It was a perfect summer’s day, with the sun beating down on a large air show crowd, and unbroken blue skies providing a stunning backdrop for displays from vintage aircraft types. It was, in fact, a scene much like that which has been repeated numerous times every year for decades in the UK, where the public has a seemingly unquenchable enthusiasm for aviation.

Following morning attractions including types like de Havilland Tiger Moths, the show commentator raised anticipation levels ahead of the arrival overhead of a classic type hailed for its beauty and elegance.

Barely one minute later, the pilot of the displaying Hawker Hunter failed to pull up from a first manoeuvre at the Shoreham air show, and crashed on a busy main road adjacent to the site.
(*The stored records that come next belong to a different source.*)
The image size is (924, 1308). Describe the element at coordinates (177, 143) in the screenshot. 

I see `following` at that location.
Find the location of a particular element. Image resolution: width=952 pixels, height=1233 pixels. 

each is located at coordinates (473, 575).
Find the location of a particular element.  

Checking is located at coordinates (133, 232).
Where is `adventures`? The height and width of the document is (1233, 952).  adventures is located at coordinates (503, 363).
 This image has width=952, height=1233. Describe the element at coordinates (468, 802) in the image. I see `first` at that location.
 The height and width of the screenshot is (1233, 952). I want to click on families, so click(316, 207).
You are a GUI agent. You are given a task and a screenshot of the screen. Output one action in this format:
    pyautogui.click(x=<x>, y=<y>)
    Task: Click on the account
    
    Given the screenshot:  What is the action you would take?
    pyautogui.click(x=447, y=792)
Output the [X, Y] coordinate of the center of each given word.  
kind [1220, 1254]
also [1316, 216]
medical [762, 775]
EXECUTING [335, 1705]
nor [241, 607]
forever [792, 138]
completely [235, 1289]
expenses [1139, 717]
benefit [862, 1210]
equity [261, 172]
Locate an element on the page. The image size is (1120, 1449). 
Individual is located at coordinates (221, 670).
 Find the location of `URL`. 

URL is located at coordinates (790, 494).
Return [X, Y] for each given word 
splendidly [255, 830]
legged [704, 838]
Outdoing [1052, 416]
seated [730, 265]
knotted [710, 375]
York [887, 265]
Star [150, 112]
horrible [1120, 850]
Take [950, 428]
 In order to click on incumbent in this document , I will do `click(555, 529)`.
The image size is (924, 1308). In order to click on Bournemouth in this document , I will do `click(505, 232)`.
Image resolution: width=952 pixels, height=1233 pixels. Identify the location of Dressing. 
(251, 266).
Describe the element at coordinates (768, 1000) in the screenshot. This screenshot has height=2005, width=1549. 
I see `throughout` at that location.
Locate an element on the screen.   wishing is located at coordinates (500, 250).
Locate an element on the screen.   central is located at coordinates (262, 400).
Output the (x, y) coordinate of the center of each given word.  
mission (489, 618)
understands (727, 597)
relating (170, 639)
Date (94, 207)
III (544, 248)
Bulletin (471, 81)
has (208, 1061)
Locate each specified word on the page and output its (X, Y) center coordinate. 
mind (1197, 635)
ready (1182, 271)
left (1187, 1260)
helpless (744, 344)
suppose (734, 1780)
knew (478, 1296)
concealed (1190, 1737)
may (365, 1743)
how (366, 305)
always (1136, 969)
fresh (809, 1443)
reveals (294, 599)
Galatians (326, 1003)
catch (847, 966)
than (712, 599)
A shocked crowd looked on largely in silence as fire and black smoke rose behind the trees opposite the flightline, with many thinking: but that doesn’t happen in Britain anymore.

Shoreham crash - Rex Shutterstock

Hugo Michiels/LNP/Rex Shutterstock

With 11 deaths confirmed by the time of publication, the Shoreham disaster looks to have been the worst accident of its kind in the UK since a prototype de Havilland DH.110 broke apart above the Farnborough air show in September 1952, killing its two crew and 29 spectators. But the fact that on that occasion supersonic displays were resumed later the same day underscores how much aviation has changed in the ensuing 60-plus years.

As proven at Shoreham, flight safety is still by no means perfect, but the reaction of the show organisers – who cancelled further flying and the event’s planned second day – and the Civil Aviation Authority must be commended. The latter has for now restricted historic jet-powered types to conducting flybys only at over-land events, and halted all flights with other Hunters until more is known about the cause of this tragedy.

To some its decision will appear a knee-jerk reaction, and one leading tabloid newspaper slammed it as “too little, too late” in the wake of the crash. Such criticism fails to consider the huge improvements made to protect air show visitors and innocent bystanders since the risky days when the DH.110 was lost.

Urgent reviews will pull real lessons from the latest disaster, and should reduce the risk of such an event ever happening again. Ultimately, the answer cannot be that air shows should be banned, or that vintage aircraft should be stopped from appearing at them. But if safety must be stepped up again in areas such as display planning and pre-event validation, then change must occur, and fast.